Collected data

"""

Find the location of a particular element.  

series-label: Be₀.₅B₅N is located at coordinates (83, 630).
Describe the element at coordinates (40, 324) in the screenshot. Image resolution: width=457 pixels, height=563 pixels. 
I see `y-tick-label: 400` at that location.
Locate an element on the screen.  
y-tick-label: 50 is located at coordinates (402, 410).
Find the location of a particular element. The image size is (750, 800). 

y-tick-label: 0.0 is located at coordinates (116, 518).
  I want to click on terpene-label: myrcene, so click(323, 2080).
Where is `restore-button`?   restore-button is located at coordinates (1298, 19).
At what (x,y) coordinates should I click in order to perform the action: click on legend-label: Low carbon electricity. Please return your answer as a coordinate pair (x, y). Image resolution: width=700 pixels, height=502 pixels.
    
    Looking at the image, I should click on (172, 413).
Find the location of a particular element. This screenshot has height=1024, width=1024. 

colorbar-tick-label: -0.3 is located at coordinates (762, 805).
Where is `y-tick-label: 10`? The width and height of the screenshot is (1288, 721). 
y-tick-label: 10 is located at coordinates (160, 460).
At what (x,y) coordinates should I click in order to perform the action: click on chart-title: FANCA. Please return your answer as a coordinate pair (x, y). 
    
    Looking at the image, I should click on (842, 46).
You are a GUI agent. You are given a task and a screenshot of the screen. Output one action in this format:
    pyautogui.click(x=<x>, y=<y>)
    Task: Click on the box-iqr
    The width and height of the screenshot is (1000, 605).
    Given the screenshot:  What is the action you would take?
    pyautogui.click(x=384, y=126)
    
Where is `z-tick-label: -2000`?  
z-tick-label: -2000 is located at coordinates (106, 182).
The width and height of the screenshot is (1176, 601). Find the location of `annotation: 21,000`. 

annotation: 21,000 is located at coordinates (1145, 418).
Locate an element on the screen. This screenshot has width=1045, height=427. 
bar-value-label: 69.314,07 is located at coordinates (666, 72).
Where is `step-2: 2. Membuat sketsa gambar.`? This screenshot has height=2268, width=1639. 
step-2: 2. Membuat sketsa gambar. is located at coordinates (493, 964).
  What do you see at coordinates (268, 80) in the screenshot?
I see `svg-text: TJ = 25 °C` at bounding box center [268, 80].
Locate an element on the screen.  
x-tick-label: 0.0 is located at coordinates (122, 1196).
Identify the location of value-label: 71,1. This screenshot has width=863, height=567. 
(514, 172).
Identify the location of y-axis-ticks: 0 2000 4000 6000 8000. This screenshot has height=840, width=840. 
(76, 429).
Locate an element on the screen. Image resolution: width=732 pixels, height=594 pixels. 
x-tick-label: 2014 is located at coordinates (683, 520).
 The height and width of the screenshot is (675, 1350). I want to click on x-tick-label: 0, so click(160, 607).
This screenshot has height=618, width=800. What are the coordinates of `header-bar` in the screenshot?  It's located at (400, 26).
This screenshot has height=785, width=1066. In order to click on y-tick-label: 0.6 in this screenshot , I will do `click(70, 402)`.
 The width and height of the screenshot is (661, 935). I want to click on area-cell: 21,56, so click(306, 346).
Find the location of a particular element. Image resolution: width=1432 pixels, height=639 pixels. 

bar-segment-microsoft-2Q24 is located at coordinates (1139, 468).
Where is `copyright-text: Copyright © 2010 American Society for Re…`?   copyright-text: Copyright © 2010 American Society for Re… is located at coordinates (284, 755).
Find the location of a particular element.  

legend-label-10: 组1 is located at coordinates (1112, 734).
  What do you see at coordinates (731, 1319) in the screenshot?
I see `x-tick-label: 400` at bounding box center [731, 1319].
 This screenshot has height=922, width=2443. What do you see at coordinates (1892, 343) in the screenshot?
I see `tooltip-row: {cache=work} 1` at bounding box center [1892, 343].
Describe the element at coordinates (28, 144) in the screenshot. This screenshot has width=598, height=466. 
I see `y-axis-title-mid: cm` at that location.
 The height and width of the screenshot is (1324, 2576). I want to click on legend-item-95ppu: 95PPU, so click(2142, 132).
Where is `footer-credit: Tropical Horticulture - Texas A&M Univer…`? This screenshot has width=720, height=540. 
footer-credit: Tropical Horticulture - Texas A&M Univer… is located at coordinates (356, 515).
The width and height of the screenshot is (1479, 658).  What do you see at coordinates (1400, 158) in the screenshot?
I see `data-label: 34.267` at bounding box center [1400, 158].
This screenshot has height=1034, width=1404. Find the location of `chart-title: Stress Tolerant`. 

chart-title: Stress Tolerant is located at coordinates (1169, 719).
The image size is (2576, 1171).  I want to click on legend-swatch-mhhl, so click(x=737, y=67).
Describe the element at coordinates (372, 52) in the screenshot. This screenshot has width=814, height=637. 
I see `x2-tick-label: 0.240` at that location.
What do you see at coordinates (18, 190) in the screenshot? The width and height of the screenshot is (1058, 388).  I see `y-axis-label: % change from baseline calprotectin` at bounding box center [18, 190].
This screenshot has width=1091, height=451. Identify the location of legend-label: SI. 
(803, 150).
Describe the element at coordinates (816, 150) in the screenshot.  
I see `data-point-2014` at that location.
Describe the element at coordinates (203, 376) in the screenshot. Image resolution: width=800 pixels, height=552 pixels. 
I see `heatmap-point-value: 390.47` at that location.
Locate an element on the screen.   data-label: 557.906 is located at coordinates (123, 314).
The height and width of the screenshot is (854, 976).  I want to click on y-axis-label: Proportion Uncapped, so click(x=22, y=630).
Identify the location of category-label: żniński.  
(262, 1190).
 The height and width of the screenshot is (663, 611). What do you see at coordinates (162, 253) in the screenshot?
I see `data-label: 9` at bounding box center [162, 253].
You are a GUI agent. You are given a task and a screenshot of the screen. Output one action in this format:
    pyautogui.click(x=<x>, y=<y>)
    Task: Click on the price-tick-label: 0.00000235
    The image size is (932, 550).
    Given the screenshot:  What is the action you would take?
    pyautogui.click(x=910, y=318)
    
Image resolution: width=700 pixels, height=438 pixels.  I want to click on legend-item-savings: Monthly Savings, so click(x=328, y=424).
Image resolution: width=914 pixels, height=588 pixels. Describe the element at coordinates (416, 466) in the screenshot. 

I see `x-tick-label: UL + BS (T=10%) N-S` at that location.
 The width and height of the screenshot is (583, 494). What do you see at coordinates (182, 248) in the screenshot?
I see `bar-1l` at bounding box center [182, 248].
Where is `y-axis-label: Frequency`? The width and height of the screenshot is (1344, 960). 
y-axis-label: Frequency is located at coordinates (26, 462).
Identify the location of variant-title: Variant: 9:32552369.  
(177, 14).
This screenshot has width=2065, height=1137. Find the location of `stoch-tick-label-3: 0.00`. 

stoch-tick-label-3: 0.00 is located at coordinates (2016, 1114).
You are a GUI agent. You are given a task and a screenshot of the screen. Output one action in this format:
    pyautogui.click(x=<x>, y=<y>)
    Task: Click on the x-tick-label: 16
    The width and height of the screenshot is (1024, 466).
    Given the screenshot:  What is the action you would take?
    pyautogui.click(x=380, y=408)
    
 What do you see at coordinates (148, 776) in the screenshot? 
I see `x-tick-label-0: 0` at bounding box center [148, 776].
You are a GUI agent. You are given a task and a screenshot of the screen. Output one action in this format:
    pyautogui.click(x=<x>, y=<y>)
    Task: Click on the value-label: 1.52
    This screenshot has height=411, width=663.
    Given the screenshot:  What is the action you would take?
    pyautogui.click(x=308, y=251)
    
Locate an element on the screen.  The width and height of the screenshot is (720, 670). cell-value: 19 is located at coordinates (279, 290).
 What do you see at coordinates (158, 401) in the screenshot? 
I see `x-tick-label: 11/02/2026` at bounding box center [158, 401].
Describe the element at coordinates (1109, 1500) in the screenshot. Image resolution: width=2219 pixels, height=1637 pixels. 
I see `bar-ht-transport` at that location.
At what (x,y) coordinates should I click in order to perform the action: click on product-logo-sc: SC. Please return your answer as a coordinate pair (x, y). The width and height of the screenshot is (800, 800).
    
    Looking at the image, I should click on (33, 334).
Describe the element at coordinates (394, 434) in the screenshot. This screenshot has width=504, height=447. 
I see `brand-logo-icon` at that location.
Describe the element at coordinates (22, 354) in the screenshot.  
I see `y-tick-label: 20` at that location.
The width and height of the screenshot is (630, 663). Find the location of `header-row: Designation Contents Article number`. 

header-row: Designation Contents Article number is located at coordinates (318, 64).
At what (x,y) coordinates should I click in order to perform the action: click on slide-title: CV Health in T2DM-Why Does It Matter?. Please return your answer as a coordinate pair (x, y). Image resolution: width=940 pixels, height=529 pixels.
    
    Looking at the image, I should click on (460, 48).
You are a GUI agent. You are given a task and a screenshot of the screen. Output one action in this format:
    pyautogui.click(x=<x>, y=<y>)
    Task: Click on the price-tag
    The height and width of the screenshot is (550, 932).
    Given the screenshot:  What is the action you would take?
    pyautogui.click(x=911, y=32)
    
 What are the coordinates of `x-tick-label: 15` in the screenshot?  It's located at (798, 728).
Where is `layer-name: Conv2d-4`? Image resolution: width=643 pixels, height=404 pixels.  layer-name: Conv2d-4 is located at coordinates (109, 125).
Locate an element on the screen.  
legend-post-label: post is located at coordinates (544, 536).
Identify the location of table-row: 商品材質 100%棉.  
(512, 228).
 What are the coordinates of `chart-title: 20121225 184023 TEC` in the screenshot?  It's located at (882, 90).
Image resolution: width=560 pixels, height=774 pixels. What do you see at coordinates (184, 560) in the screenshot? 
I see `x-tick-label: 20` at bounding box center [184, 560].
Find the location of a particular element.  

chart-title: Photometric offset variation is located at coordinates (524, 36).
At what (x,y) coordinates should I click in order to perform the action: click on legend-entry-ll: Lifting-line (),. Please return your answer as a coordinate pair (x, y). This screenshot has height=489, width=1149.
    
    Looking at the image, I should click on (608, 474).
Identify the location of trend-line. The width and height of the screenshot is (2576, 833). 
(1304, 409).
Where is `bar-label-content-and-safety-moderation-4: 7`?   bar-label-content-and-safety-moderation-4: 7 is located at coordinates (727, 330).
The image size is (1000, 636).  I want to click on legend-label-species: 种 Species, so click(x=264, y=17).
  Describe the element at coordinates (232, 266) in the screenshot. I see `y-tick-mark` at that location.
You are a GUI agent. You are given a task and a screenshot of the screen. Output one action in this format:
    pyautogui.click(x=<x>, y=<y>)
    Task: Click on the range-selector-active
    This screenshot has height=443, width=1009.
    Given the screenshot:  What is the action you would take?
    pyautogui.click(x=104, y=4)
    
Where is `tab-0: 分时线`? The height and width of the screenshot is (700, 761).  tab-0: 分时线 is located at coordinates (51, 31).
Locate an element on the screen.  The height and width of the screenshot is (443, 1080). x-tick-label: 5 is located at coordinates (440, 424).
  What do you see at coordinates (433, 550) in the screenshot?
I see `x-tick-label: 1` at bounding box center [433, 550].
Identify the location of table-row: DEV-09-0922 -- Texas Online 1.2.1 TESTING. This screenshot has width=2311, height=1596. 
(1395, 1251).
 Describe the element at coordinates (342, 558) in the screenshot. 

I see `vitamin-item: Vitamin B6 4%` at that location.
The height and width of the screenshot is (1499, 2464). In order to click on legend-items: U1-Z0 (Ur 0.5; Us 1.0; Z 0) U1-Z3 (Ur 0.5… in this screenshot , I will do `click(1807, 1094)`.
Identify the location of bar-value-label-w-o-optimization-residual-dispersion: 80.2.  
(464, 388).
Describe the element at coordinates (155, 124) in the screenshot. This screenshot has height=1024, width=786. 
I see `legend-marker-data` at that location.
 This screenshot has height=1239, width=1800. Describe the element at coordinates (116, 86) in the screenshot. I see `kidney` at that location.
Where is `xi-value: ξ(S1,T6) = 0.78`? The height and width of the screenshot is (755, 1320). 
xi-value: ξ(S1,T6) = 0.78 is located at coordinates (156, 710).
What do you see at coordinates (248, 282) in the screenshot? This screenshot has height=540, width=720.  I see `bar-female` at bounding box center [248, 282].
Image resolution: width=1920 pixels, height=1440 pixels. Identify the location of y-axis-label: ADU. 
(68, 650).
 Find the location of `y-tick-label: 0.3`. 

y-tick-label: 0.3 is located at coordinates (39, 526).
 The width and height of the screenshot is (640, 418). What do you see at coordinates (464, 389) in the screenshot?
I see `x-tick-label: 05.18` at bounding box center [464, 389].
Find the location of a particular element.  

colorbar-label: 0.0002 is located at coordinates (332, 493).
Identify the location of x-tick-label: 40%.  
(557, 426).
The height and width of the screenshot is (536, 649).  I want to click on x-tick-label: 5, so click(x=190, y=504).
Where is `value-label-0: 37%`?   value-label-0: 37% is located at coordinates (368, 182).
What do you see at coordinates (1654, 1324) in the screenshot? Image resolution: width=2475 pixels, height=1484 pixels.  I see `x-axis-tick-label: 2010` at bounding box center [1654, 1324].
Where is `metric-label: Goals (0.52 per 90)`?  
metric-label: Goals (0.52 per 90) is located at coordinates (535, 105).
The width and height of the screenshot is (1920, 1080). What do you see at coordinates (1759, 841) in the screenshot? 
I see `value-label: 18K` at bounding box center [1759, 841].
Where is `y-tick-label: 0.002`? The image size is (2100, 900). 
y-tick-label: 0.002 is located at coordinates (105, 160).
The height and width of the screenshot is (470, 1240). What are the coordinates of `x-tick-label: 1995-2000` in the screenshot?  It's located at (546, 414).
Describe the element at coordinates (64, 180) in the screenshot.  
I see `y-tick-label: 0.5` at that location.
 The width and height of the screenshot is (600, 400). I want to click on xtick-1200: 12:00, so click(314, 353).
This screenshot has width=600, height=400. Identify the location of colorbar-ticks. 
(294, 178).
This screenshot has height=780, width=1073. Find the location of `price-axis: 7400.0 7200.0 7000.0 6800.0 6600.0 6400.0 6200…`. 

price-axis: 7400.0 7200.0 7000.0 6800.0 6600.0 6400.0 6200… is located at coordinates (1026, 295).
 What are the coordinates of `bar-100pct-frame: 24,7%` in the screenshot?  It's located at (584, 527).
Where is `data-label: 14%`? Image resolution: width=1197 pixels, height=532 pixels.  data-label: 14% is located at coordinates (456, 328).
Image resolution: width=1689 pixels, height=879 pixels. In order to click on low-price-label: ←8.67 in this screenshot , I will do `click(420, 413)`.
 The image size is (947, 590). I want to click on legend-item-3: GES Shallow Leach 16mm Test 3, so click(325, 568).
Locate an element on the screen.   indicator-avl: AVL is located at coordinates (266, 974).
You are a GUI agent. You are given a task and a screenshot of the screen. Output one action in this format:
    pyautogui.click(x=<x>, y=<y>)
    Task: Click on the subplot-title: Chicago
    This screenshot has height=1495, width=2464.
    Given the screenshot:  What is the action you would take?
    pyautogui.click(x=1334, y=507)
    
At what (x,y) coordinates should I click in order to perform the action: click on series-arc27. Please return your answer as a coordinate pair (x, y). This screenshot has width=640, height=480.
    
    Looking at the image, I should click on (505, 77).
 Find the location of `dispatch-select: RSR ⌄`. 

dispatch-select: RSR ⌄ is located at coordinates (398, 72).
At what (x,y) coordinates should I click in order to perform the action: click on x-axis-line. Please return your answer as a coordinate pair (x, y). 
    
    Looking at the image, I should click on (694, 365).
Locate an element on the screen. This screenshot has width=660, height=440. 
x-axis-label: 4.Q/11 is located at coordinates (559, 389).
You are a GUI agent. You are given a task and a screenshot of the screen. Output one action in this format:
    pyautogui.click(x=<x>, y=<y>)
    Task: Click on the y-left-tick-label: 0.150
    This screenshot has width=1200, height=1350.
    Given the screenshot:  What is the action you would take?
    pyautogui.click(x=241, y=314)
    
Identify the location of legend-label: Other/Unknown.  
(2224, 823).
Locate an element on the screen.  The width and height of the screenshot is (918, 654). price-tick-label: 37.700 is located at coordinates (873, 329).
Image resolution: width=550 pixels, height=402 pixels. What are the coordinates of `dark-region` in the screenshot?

"""

**ACTIVITY:**
Output everything from the start of the records down through the line containing "I want to click on terpene-label: myrcene, so" as a numbered list, skipping blank lines.

**TASK RESULT:**
1. Find the location of a particular element.  
2. series-label: Be₀.₅B₅N is located at coordinates (83, 630).
3. Describe the element at coordinates (40, 324) in the screenshot. Image resolution: width=457 pixels, height=563 pixels. 
4. I see `y-tick-label: 400` at that location.
5. Locate an element on the screen.  
6. y-tick-label: 50 is located at coordinates (402, 410).
7. Find the location of a particular element. The image size is (750, 800). 
8. y-tick-label: 0.0 is located at coordinates (116, 518).
9.   I want to click on terpene-label: myrcene, so click(323, 2080).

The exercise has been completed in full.